Normally on a bookcase section I make the base cabinets about 21" deep with a door and drawer configuration and put a 12" deep upper cabinet directly on top of the counter. I have built them before like a hutch where the sides go down to the counter and leave 16" of space between the counter and the upper unit. There is no reason though you can't build a separate upper unit and just hang it on the wall above the base. 

As far as the fluting there is no reason you can't put two or three flutes on a 2" wide stile, however if you use doors on the base it might work better if you use inset doors.


----------



## cabinetman (Jul 5, 2007)

There's a few ways to do what you want. For your measurements, 3 cabinets would be ideal. As far as how to deal with a fluted column and door configuration, a simple way would be to use euro hinges with a partial overlay on a frameless cabinet. Make three boxes and the separation between the ends will be covered by the column, which will be the other partial overlay on the leading edge. IOW, the columns and the doors are on the same plane.

Doing it that way, you need not make face frames. Below is an example of a base cabinet, with a loose countertop, with the shelving unit sitting on top of the countertop, and installed to the wall. If you have further questions I'll try to help.
.

















 





 

.


----------



## maxroe (May 31, 2012)

I wonder how much time it would take to make a small cabinet out of a single piece of wood. Like taking a block of wood and cutting so it's all one unibody desk made of wood.


----------



## liquid6 (Feb 15, 2011)

Below is my sketchup project. The project can only be 16" deep as I have a partial wall that leads into the room from the hallway and I don't want the counter top sticking out past the wall. 

In the image, on the bottom there are three boxes, w/o face framses. There are brackets on the outsides of the box to support the fluted styles. The styles are supposed to be 4" wide. I was then thinking about 2" face frames and either euro style inset doors or partial overlay doors. 

I don't know what will look best, but all the doors in my house are partial overlay.

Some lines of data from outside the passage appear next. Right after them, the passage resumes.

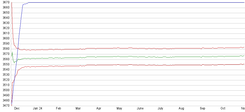
Task: Select the 'Dec' month label
Action: (17, 109)
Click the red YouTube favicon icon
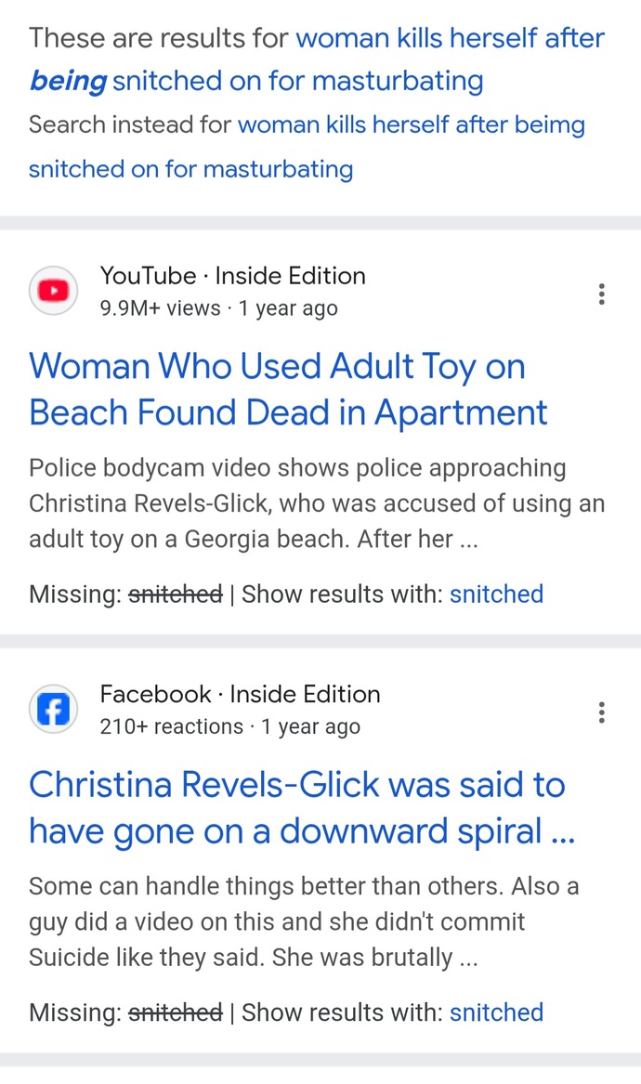The width and height of the screenshot is (641, 1084). tap(53, 291)
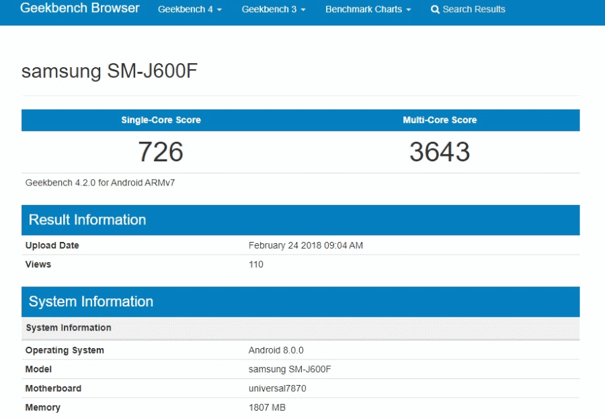Go to Geekbench Browser home link
This screenshot has height=418, width=605.
(x=80, y=9)
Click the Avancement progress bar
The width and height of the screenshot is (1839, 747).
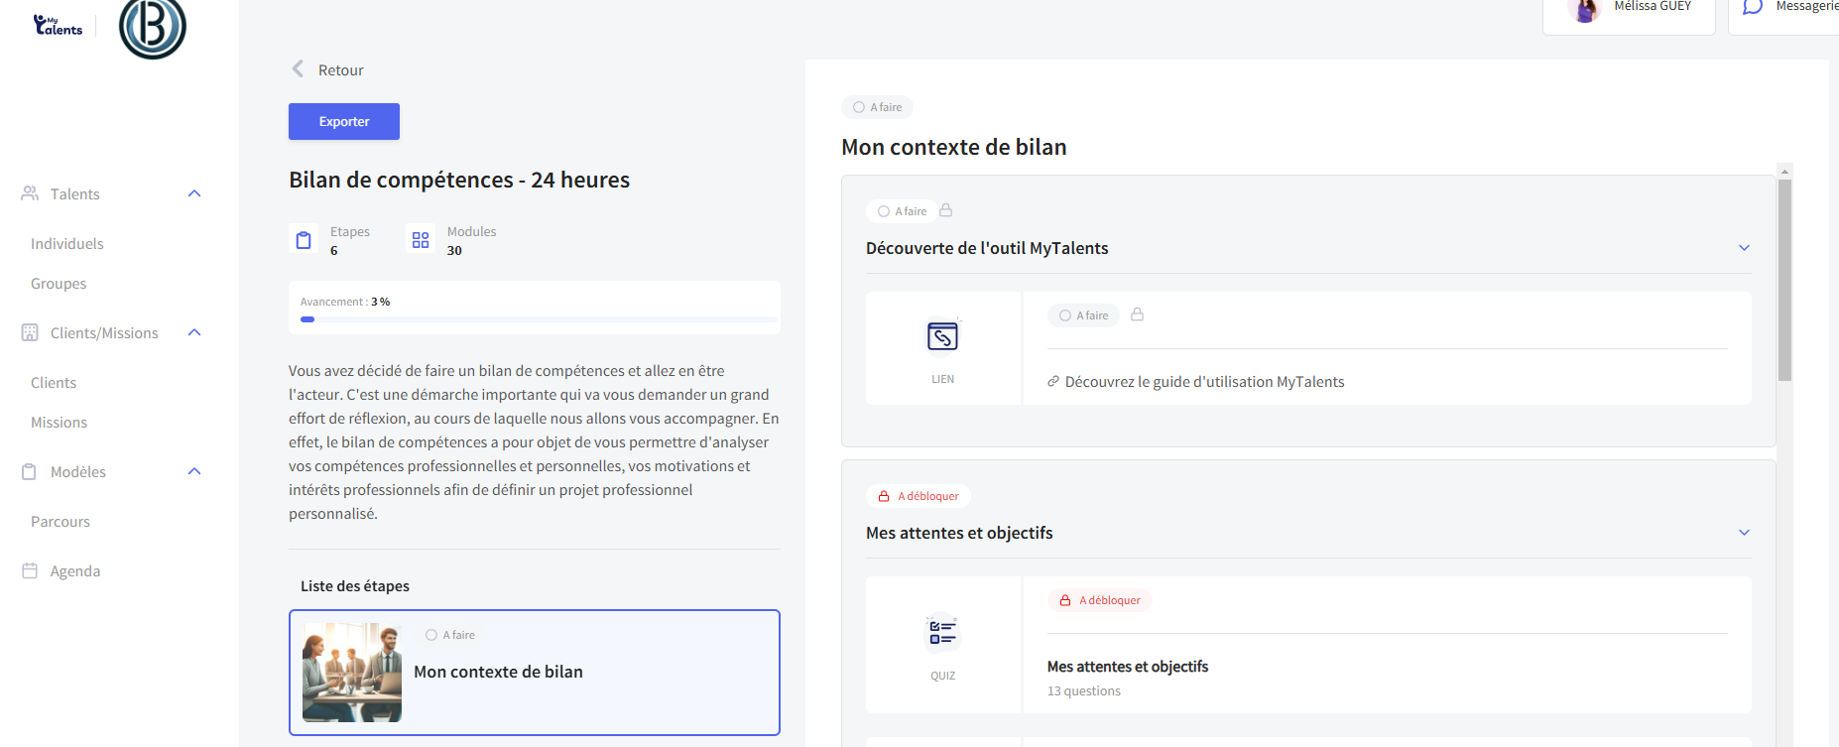pos(539,319)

As for the bookcases on the top, I think I am going to just split the difference between the cases and face nail the styles to the edges of the carcase.


----------



## cabinetman (Jul 5, 2007)

You could do it as you have drawn and align the bookcase columns with the base cabinet columns. For the base cabinet doors, if you used a single divider between cabinets, the column would then serve as a faceframe, and then just use faceframe euro hinges.








 







.


----------



## Steve Neul (Sep 2, 2011)

With this design I would make the stiles on the base faceplate 1 1/2 to 2" wider than the fluted trim on the end pieces and 3" to 4" on the center ones. With the fluted trim protruding outward it would bind against the doors. Essentially I would build the base cabinet 14" deep and with the fluted trim would bring it to 14 3/4" deep and then make the counter 15 3/4" deep. The upper section I would make the stiles only show 1/4" beyond the fluted trim.


----------



## BigJim (Sep 2, 2008)

You could made the end flutes from floor to ceiling and let the trim wrap around the corner of the recess, this picture isn't of a built in, it is a wall to wall but it shows the flutes running from floor to ceiling like I was talking about. Another thing I like to do when building three units, I like to let the center unit set out just a little to give it a little more interest.


----------



## liquid6 (Feb 15, 2011)

Both the cabinets and the open bookcases are going to be painted white. The "counter top" is more than likely going to be stained and varnished.

I was planning on making the carcasses out of cabinet grade ply, since the sides will mostly be hidden. As for face frames and fluted stiles, what wood should I use?


----------



## cabinetman (Jul 5, 2007)

liquid6 said:


> Both the cabinets and the open bookcases are going to be painted white. The "counter top" is more than likely going to be stained and varnished.
> 
> I was planning on making the carcasses out of cabinet grade ply, since the sides will mostly be hidden. As for face frames and fluted stiles, what wood should I use?



If you are painting, I would use Poplar.









 







.


----------



## liquid6 (Feb 15, 2011)

The whole project or just the face frames and fluted stiles?


----------



## liquid6 (Feb 15, 2011)

I finally started this project over the weekend. I will be creating a "build" thread in the Project Showcase if anyone is interested.


----------